■ **Source passage**
I drew upon the literature of peasant studies to suggest that Aboriginal fringe campers in Darwin are more politically conscious than a bounded single-sited study might suggest.

 

 

In the second chapter I discussed definitions of homeless Aboriginal people and the relationship between signifier (the word), signified (the subject) and referent (the actual topic of reference). I have suggested that these contested definitions are themselves sites of struggle that reflect the place of fringe dwellers in Darwin. After describing the use of various categories in reports and elsewhere, I distinguished 'town camps' from the 'illegal' camps where I conducted my fieldwork. Finally, I explained my decision to follow Sansom (1980a) and Collmann (1988) in using the term 'fringe dweller' to describe my interlocutors, who are also 'homeless' people in Darwin, according to the criteria.

In Chapter Three, I discussed my role as an activist anthropologist. I included my entry into the field and the historical background of the Fish Camp site in my multi-sited study. My previous experience as an activist for the rights of Darwin fringe dwellers gives my research a diachronic depth not usually possible within the limitations of postgraduate fieldwork. Any remaining illusions of a neatly bounded field were ended by a complaint to the Anti-Discrimination Commission and the resultant media interest. In contrast to the public hostility towards fringe camp communities, which are harassed by Local and Territory Governments, I then gave the example of public sympathy for the Railway Dam town camp community, which had been 'legitimised' almost twenty years earlier.

 

 

 

In Chapter Four, I revisited Basil Sansom's definitive ethnography, The camp at Wallaby Cross: Aboriginal fringe dwellers in Darwin (1980a), and his other texts. Drawing upon my past experience, I located 'Wallaby Cross' in the wider events before, during and after Sansom's fieldwork. My analysis suggested that in the 1970s the mob at 'Wallaby Cross' belonged to a tradition of fringe dweller resistance shared by the Burarra people of Fish Camp and Lee Point in the late 1990s to 2001. In my reinterpretation of Sansom's texts in Chapter Four, I suggested that the texts cannot be separated, figuratively and literally, from the ongoing struggle for space by fringe dwellers in Darwin.

■ **Data shown**
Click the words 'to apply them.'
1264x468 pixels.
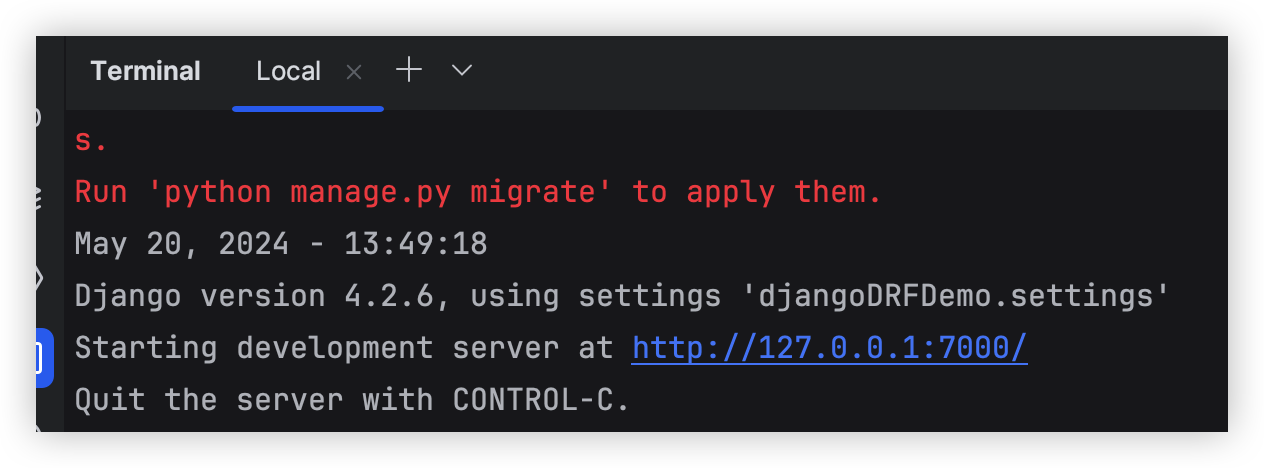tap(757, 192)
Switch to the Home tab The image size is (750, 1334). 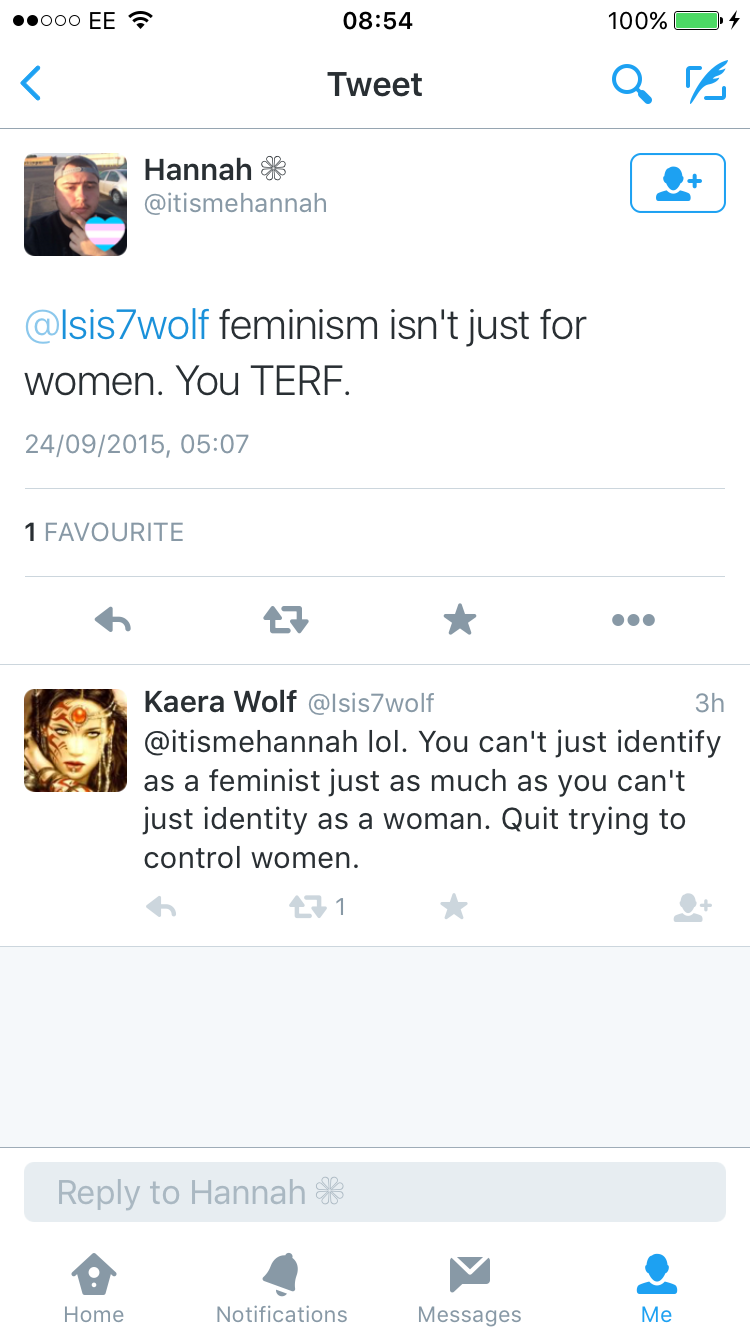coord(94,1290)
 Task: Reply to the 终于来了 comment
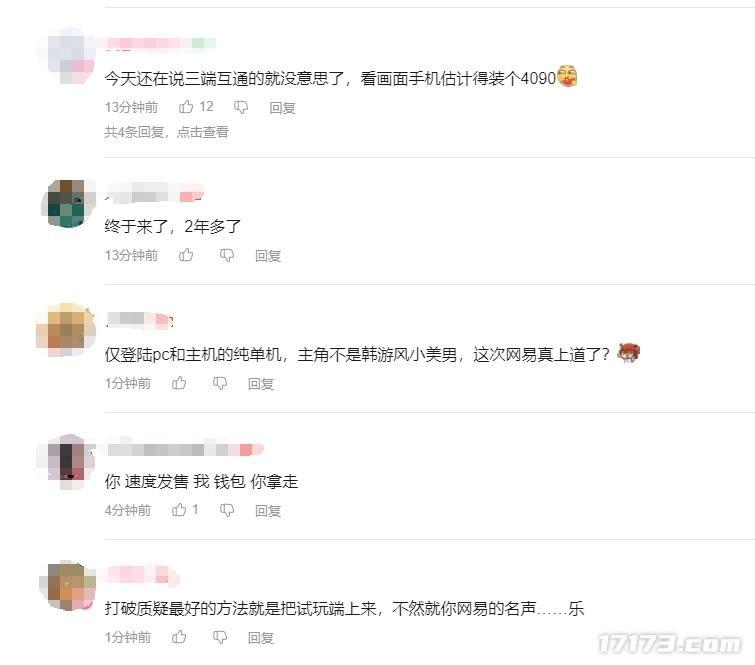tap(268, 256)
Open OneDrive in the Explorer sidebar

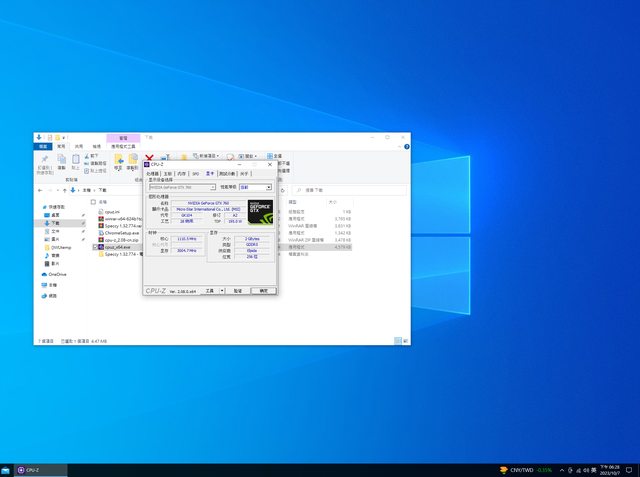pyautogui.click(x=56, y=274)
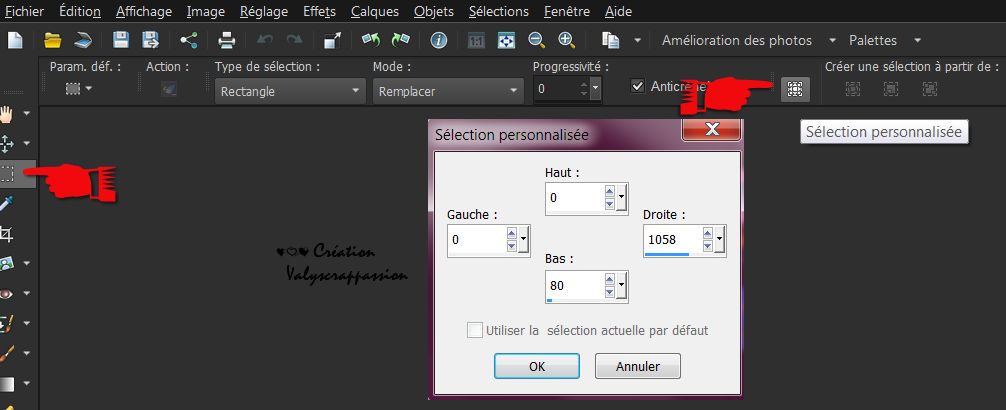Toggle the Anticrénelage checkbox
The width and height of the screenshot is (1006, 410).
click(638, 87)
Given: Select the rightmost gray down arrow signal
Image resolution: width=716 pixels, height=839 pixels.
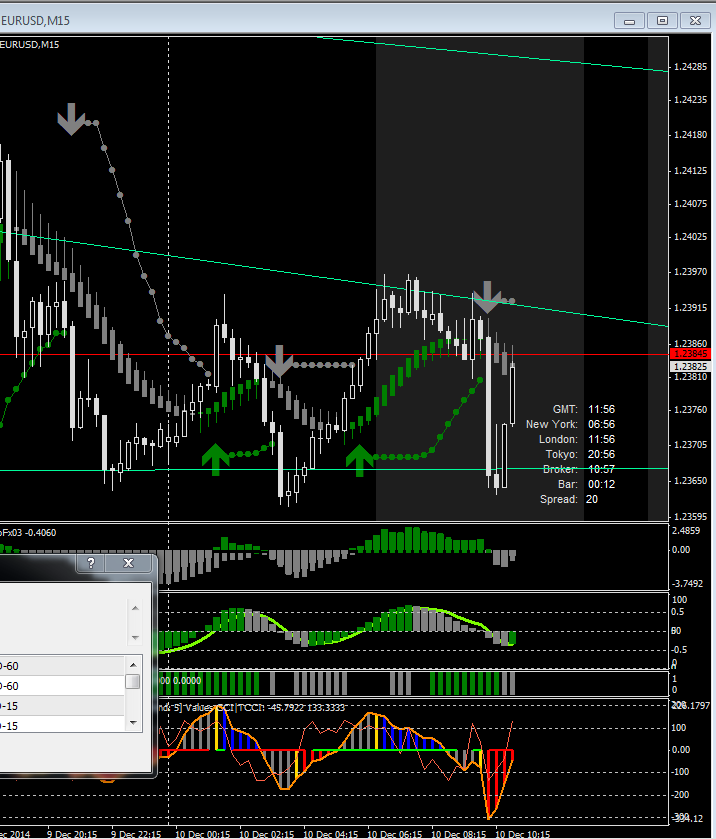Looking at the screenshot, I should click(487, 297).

---

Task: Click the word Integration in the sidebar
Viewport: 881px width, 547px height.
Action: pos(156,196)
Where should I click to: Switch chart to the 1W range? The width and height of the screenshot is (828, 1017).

■ **Written task 1**
Can you transcribe the part of the passage on Darwin fringe dwellers starting at "I drew upon" and ending at "study might suggest."?
■ **Written task 2**
Which lines of the listing contain the string "height", with case counting? Show each of those lines in full.

■ **Reply 1**
I drew upon the literature of peasant studies to suggest that Aboriginal fringe campers in Darwin are more politically conscious than a bounded single-sited study might suggest.

■ **Reply 2**
The width and height of the screenshot is (1006, 410).
Image resolution: width=716 pixels, height=839 pixels.
Viewport: 881px width, 547px height.
Where should I click to: Switch chart to the 1W range? The width and height of the screenshot is (828, 1017).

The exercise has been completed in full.